#### YOUR OBJECTIVE
Set the pictures aside and write down, exactly as they appear, the lines from the one containing "Task: Click the Collision Ray Depth Up label" through the end of the material.

#### INFORMATION GIVEN

<<<<

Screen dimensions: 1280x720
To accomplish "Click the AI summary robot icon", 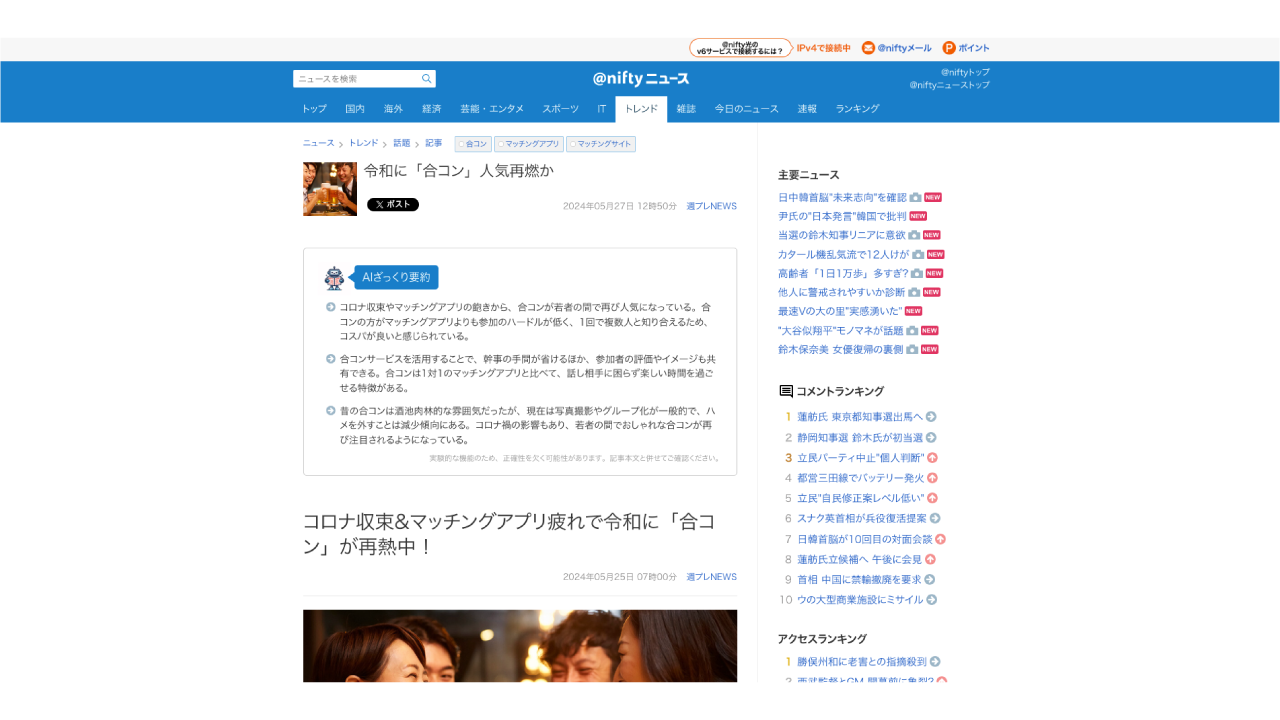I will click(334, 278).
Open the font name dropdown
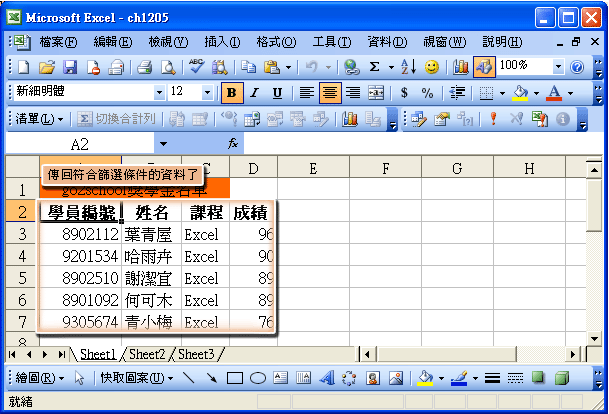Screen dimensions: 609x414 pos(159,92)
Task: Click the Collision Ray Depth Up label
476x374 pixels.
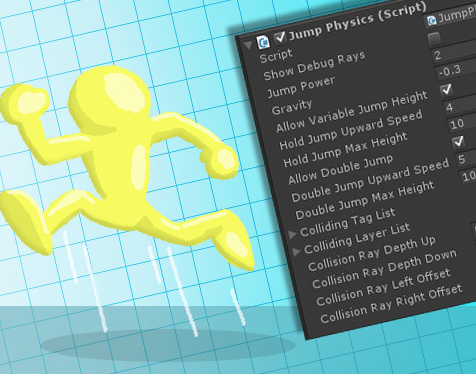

>>>>

#### RESPONSE TO THE TASK
Task: Click the Collision Ray Depth Up label
476x374 pixels.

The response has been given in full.